Easy Vegan Chickpea Curry (Printable Version)

# What You'll Need:

→ For the curry

01 - 2 tablespoons oil (vegetable, coconut, or olive oil)
02 - 1 yellow onion, diced
03 - 4 garlic cloves, minced
04 - 1 tablespoon fresh ginger, grated
05 - 1 teaspoon turmeric
06 - 1 teaspoon ground cumin
07 - 1 teaspoon curry powder
08 - 2 teaspoons garam masala
09 - ½ teaspoon cayenne pepper
10 - 2 cans (15 ounce each) chickpeas, drained (about 3 cups or 240g)
11 - 1 cup crushed tomatoes
12 - 1 can (14 ounce) coconut milk
13 - 1 cup water or vegetable broth
14 - 4 cups baby spinach, packed
15 - 2 tablespoons fresh cilantro, chopped

→ For serving

16 - Fresh cilantro leaves
17 - Red onions, sliced
18 - Fresh chili
19 - Basmati rice
20 - Naan bread

# Step-by-Step Directions:

01 - Heat the oil in a large pan or pot over medium heat.

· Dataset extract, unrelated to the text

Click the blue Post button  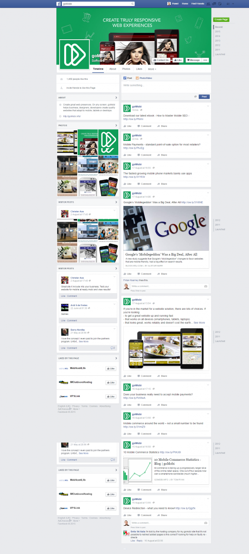[x=204, y=96]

Once hot, add the chopped onions, minced garlic cloves, and ginger, and cook for 3-4 minutes until the onions are lightly golden.
02 - Add all the spices: garam masala, curry powder, turmeric, cayenne pepper, and ground cumin. Cook until fragrant, about 30 seconds to 1 minute.
03 - Add the chickpeas and toast for a couple of minutes. Then add salt, crushed tomatoes, and coconut milk.
04 - Bring the curry to a boil, reduce heat to medium-low to maintain a gentle simmer, and cook for about 10 minutes until it thickens.
05 - Turn off the heat and blend roughly half of the curry with an immersion blender. Alternatively, transfer mixture to a standard blender, blend until smooth, and return to the pan. This optional step creates a rich and creamy curry sauce.
06 - If the sauce is too thick, add another half cup of water. Taste for seasoning and add more salt if necessary. For extra spiciness, add additional chili at this stage.
07 - Add the baby spinach and chopped cilantro. Once the spinach wilts, the curry is ready.
08 - Serve with brown or white basmati rice or naan bread, and garnish with extra cilantro, slices of red onions, and fresh chili.

# Helpful Notes:

01 - Extra virgin olive oil can be used as a healthier alternative to traditional vegetable or coconut oil as it's lower in saturated fat.
02 - Adjust spices according to your preferred heat level and the freshness of your spices.
03 - Any greens can be substituted for spinach: kale, Swiss chard, or collard greens work well.
04 - Store leftovers in an airtight container in the refrigerator for 3-4 days.
05 - To freeze, cool completely before transferring to a freezer-safe container. Keeps for up to 3 months.
06 - To reheat, thaw overnight in the refrigerator and warm in a pan over low heat or microwave, adding extra liquid as needed.